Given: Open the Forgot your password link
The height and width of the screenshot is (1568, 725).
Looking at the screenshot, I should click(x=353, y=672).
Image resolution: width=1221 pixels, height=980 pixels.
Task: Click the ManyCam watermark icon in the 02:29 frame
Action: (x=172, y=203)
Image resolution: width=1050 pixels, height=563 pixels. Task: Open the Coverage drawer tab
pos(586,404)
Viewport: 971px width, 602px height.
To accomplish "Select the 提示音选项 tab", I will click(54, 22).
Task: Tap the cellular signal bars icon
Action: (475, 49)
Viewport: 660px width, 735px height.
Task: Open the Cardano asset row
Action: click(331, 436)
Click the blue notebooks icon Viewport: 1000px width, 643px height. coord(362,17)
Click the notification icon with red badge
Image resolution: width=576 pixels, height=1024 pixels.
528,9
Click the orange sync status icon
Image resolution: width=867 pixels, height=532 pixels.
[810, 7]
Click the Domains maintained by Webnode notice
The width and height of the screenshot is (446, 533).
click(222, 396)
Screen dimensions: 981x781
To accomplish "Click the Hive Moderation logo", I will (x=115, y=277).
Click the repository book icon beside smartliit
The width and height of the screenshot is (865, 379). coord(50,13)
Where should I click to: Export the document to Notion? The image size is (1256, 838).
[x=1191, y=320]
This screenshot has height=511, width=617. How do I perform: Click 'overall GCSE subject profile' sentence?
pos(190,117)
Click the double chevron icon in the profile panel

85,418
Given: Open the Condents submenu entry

▬▬▬▬▬▬

• Task to carry out:
Only the lines from the start of the listing through the line with "Viewport: 971px width, 602px height." should be repeated, each exactly as it stands.

• Exercise answer:
Given: Open the Forgot your password link
The height and width of the screenshot is (1568, 725).
Looking at the screenshot, I should click(x=353, y=672).
Image resolution: width=1221 pixels, height=980 pixels.
Task: Click the ManyCam watermark icon in the 02:29 frame
Action: (x=172, y=203)
Image resolution: width=1050 pixels, height=563 pixels. Task: Open the Coverage drawer tab
pos(586,404)
Viewport: 971px width, 602px height.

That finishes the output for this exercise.